** Task brief **
All lines from the one containing "Task: Toggle favorite" through the end of the data below are to be repeated exactly, with pictures left out.

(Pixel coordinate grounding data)
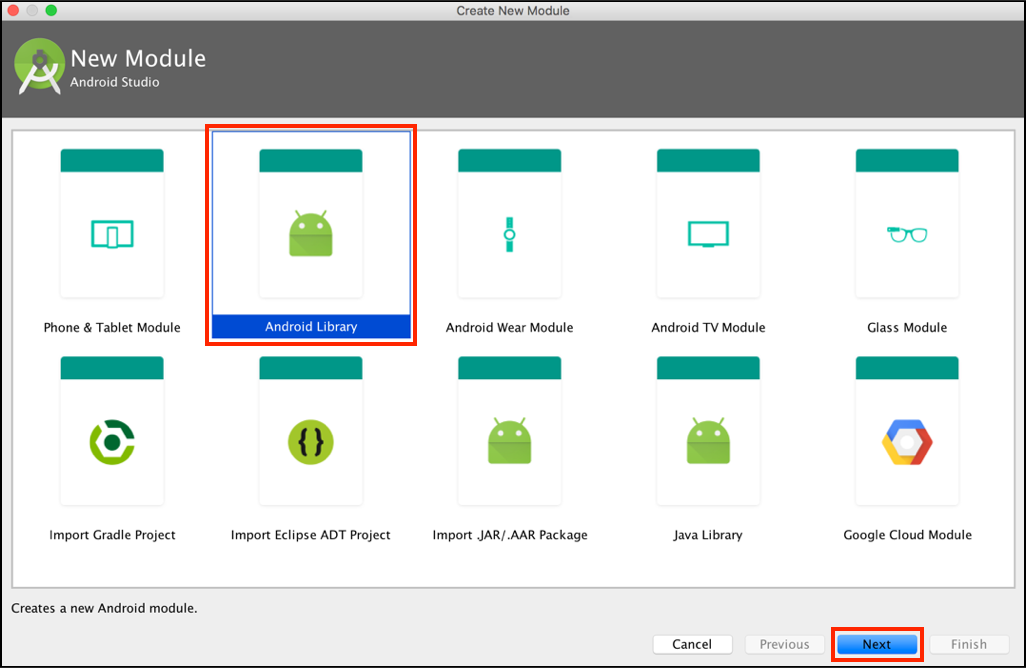Pick the Import Eclipse ADT Project icon
Viewport: 1026px width, 668px height.
[x=310, y=441]
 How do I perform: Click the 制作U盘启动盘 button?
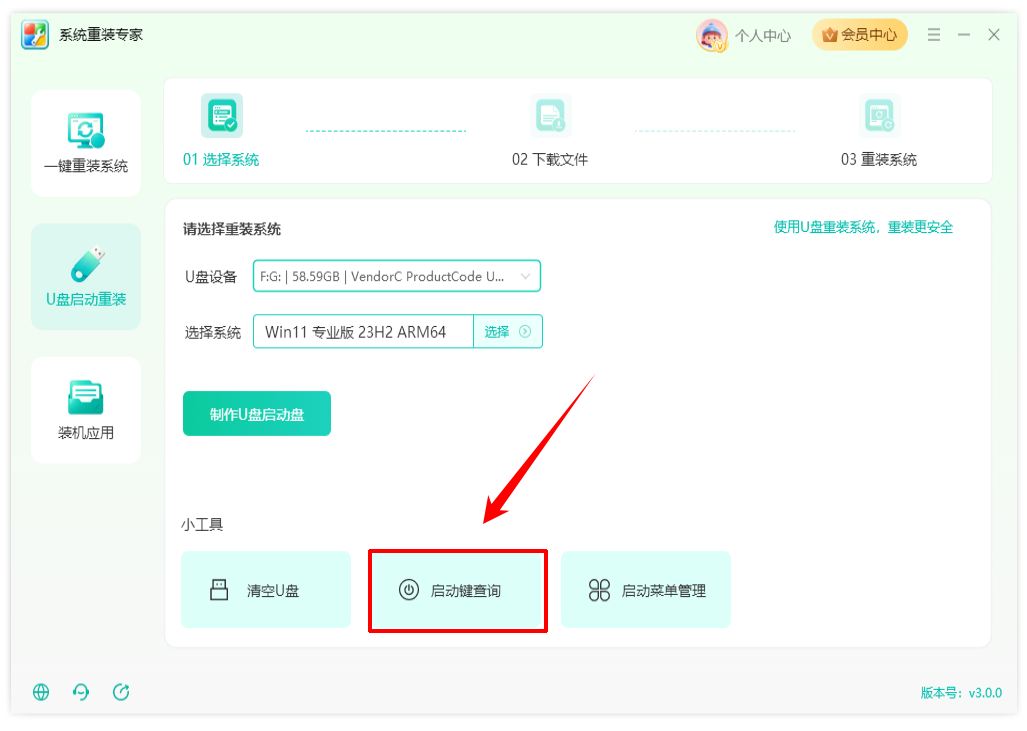point(257,414)

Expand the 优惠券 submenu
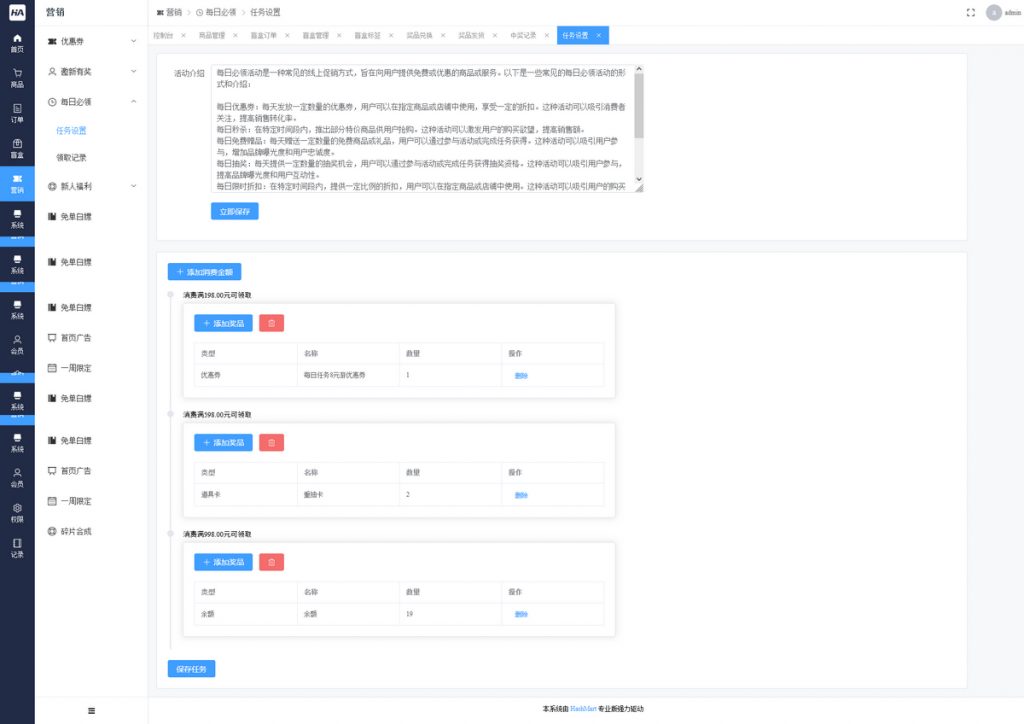134,42
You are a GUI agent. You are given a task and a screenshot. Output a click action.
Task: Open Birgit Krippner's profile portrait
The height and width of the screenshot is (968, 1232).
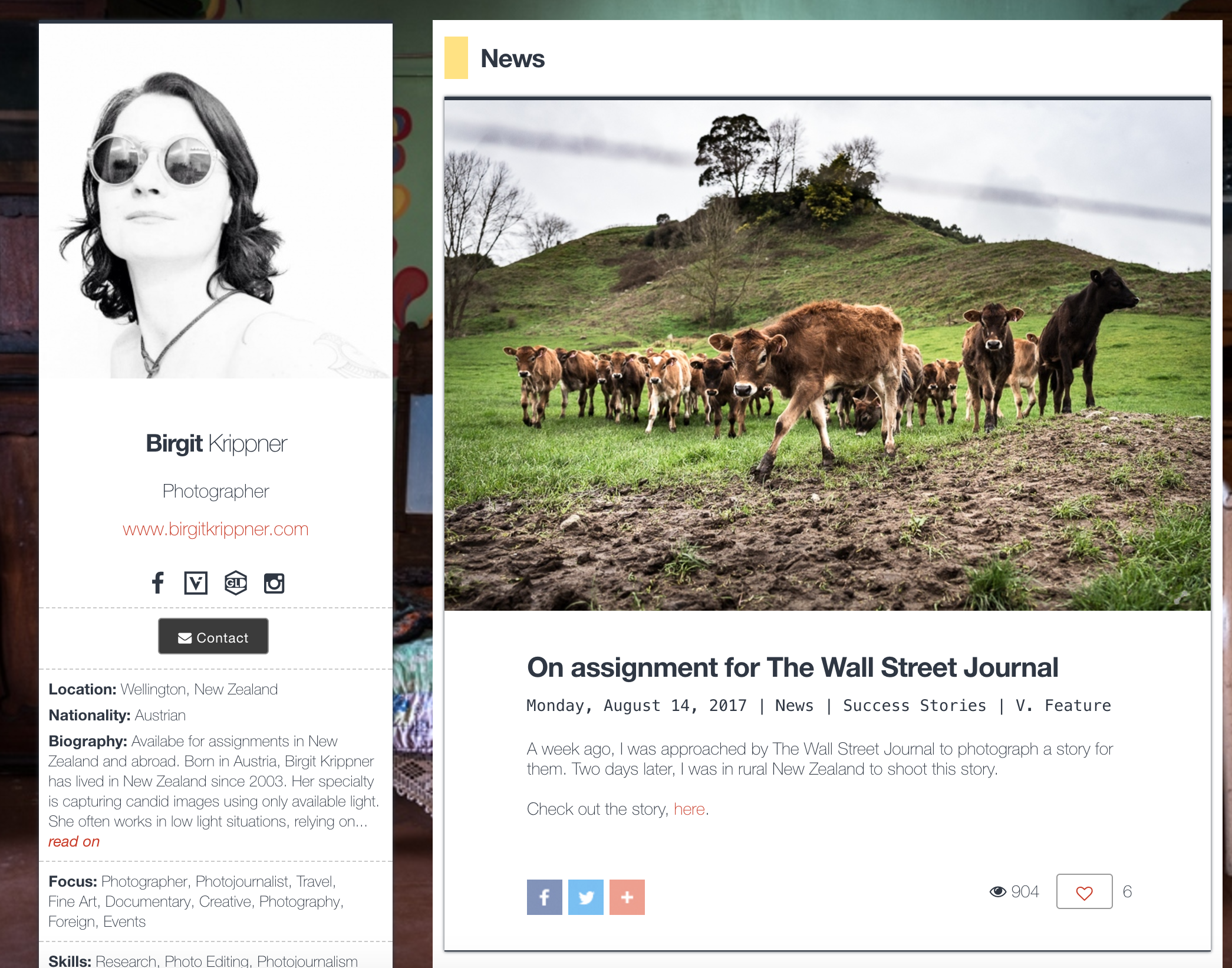216,201
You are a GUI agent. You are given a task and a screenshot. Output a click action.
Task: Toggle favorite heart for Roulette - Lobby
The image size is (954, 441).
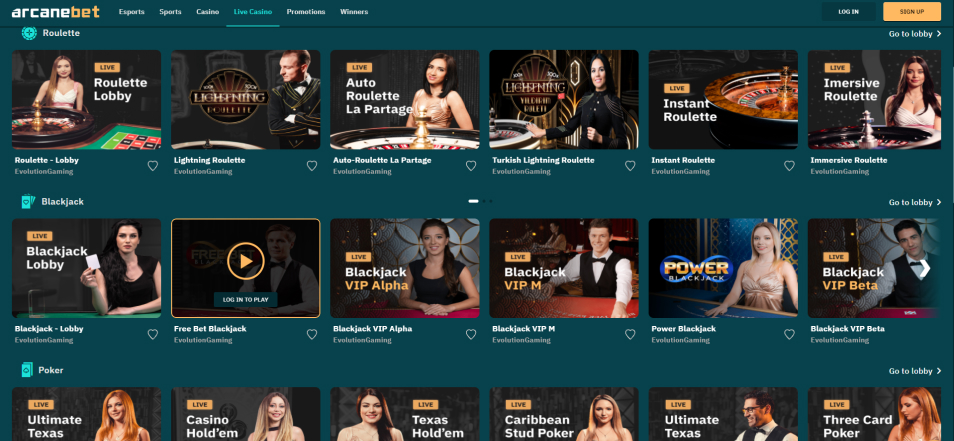click(x=153, y=165)
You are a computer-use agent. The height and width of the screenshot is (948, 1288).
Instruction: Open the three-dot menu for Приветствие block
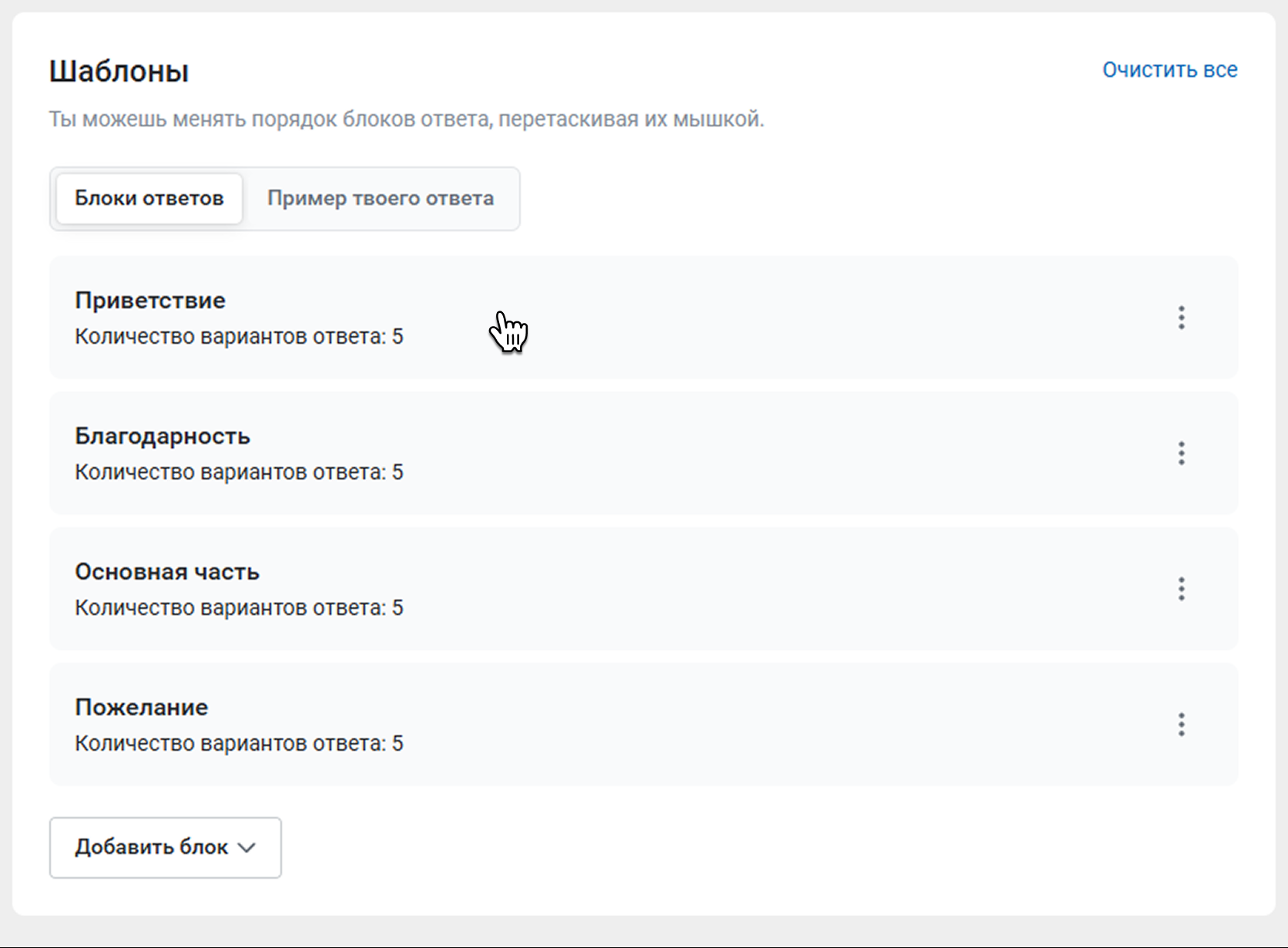[x=1181, y=318]
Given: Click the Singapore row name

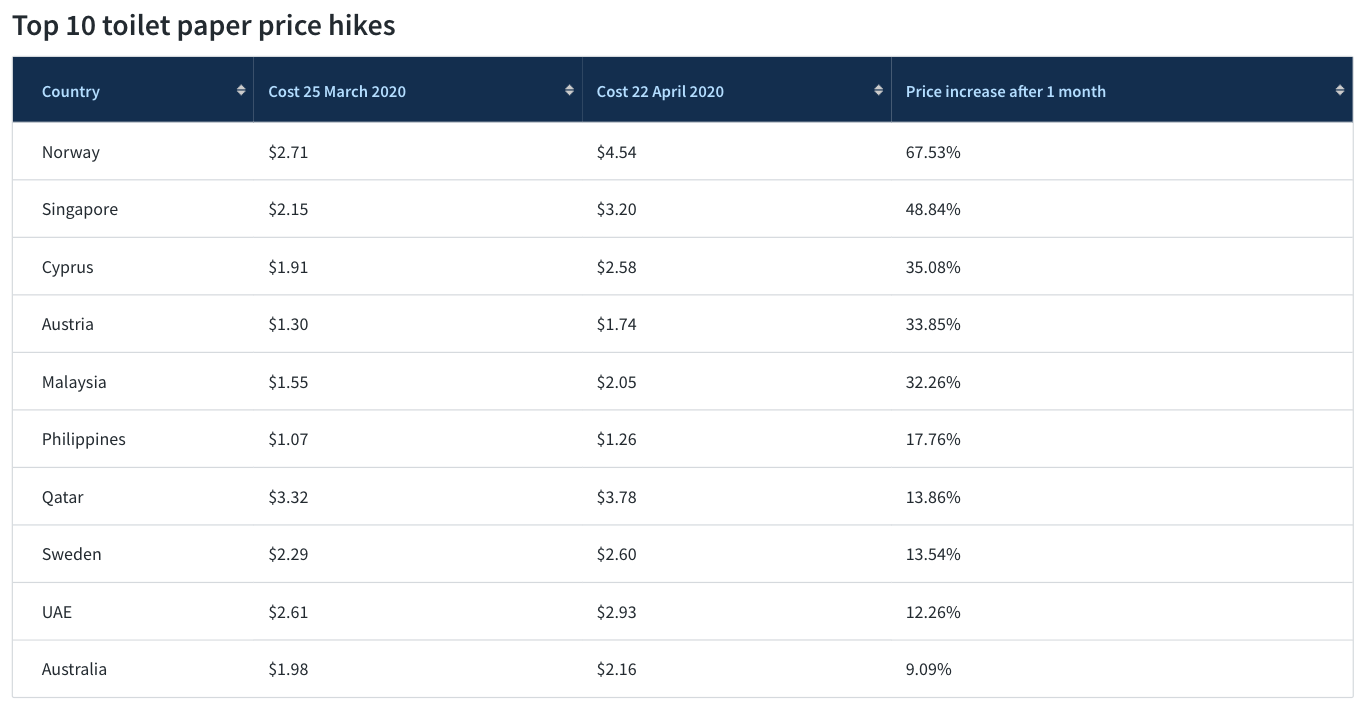Looking at the screenshot, I should click(80, 209).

** Your solution **
Task: Toggle favorite heart for Roulette - Lobby
The image size is (954, 441).
click(x=153, y=165)
You are a computer-use agent. The height and width of the screenshot is (948, 1288).
Instruction: Open the three-dot menu for Приветствие block
[x=1181, y=318]
Given: Click the Singapore row name

Looking at the screenshot, I should click(80, 209).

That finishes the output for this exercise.